### EXCERPTED RECORDS
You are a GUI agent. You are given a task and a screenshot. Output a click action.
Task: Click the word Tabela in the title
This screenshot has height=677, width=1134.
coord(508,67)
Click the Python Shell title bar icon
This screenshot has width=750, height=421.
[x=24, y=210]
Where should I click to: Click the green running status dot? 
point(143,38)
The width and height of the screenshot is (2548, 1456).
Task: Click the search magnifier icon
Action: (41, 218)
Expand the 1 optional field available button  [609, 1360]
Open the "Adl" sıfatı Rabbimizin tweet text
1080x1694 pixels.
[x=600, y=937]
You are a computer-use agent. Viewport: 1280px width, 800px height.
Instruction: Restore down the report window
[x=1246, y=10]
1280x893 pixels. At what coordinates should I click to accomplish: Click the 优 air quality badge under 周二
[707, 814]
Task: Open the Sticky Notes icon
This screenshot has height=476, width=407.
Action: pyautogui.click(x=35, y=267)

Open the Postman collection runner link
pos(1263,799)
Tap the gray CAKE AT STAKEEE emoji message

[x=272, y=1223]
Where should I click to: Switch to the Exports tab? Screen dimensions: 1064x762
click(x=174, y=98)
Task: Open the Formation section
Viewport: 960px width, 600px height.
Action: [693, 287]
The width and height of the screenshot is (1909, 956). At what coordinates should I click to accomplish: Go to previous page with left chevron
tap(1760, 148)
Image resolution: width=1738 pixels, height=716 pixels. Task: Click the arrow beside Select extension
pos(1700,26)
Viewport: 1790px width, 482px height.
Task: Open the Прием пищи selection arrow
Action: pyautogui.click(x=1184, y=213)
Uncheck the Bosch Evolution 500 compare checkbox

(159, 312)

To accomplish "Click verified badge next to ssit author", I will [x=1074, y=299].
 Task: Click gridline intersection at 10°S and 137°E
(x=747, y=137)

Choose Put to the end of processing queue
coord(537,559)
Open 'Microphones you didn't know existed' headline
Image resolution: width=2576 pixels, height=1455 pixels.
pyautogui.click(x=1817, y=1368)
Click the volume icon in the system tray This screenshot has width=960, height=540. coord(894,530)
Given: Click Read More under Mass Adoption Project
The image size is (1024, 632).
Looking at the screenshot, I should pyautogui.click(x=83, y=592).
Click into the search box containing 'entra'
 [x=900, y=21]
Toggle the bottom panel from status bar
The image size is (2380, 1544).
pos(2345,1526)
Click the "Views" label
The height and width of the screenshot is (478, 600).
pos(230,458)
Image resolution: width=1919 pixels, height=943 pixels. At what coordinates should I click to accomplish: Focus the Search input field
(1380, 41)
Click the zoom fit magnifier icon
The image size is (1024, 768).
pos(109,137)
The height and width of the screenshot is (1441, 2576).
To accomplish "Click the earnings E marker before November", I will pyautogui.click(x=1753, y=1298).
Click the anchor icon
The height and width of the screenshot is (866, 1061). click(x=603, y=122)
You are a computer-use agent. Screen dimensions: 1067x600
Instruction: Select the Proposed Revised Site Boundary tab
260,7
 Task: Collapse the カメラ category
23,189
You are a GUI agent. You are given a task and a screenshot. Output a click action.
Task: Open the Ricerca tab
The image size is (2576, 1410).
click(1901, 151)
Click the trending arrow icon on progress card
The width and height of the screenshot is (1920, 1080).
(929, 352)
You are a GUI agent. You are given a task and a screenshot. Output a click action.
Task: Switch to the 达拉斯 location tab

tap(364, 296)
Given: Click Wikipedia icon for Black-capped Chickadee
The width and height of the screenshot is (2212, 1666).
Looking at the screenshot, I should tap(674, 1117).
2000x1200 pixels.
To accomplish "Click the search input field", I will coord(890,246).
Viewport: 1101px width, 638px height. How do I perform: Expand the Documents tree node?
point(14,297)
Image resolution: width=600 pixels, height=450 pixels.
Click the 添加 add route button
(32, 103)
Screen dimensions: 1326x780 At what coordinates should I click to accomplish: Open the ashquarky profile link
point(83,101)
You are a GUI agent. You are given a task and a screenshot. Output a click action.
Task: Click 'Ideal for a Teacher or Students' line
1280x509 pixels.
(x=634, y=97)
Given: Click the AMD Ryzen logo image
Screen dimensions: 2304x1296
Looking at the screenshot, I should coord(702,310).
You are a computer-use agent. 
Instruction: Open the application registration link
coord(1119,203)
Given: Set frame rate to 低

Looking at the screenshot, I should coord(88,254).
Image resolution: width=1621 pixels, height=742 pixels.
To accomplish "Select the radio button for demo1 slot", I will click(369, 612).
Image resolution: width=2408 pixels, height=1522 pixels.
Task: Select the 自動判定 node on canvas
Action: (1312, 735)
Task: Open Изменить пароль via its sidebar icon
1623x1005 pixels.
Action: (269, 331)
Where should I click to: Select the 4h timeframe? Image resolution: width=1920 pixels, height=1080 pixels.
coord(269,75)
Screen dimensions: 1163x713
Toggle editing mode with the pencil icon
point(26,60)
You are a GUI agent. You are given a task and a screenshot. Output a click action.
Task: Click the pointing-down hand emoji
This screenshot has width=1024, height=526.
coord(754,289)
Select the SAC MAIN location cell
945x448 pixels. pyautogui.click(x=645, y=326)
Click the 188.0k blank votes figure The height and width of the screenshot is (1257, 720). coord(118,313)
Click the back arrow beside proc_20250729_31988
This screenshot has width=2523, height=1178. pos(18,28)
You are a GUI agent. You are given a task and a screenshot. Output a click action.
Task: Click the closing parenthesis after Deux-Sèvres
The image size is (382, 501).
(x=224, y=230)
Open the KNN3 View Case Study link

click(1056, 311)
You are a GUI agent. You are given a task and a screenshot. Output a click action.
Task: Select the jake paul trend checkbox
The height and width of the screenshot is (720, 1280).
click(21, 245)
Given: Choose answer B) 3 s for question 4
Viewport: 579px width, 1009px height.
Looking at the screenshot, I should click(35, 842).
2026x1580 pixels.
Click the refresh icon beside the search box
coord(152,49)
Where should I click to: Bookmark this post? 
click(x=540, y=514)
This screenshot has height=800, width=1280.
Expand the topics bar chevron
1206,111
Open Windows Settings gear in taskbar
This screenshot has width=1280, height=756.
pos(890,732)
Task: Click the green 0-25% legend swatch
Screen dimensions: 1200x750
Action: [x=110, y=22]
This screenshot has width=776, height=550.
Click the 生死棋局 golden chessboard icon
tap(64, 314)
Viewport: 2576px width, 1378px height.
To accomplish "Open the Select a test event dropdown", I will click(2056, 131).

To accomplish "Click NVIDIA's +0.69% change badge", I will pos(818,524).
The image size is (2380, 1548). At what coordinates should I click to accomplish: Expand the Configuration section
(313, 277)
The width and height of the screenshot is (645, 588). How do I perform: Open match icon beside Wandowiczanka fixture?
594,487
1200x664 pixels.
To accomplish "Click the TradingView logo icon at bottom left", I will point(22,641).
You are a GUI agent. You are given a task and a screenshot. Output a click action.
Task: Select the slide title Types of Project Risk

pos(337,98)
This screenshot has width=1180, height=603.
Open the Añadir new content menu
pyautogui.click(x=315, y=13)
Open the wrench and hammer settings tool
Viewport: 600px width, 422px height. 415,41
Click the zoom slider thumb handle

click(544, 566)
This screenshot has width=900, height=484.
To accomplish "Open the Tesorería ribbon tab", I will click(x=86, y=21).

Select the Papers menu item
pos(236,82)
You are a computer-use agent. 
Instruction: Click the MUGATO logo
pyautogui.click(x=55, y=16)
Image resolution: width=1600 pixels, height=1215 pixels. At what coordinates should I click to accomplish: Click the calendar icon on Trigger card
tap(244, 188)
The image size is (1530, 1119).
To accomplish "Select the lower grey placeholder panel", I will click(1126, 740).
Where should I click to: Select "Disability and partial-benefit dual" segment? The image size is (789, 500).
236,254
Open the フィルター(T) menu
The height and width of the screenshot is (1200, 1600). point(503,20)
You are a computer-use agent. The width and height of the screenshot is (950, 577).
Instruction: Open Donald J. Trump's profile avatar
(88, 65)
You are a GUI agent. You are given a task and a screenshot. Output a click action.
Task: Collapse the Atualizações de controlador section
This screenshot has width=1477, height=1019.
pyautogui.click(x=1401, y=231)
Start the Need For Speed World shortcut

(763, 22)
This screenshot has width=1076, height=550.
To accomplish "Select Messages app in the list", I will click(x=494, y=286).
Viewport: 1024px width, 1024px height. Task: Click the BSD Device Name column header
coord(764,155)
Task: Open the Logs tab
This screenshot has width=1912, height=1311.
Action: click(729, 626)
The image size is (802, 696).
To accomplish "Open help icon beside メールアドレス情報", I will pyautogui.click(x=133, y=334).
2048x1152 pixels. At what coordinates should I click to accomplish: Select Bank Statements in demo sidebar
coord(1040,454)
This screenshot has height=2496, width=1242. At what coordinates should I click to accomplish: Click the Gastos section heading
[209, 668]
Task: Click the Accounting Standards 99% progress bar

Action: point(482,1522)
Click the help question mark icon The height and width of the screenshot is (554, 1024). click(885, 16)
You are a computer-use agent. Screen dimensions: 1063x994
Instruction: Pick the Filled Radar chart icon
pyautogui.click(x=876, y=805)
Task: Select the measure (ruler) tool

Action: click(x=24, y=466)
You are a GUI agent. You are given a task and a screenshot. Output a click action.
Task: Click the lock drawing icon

### EXERCISE AIM
Identify every line above that contains the word "badge", and copy each of those lines in full. Case counts.

### THE RESPONSE
1280x893 pixels. At what coordinates should I click to accomplish: Click the 优 air quality badge under 周二
To accomplish "Click verified badge next to ssit author", I will [x=1074, y=299].
To accomplish "Click NVIDIA's +0.69% change badge", I will pos(818,524).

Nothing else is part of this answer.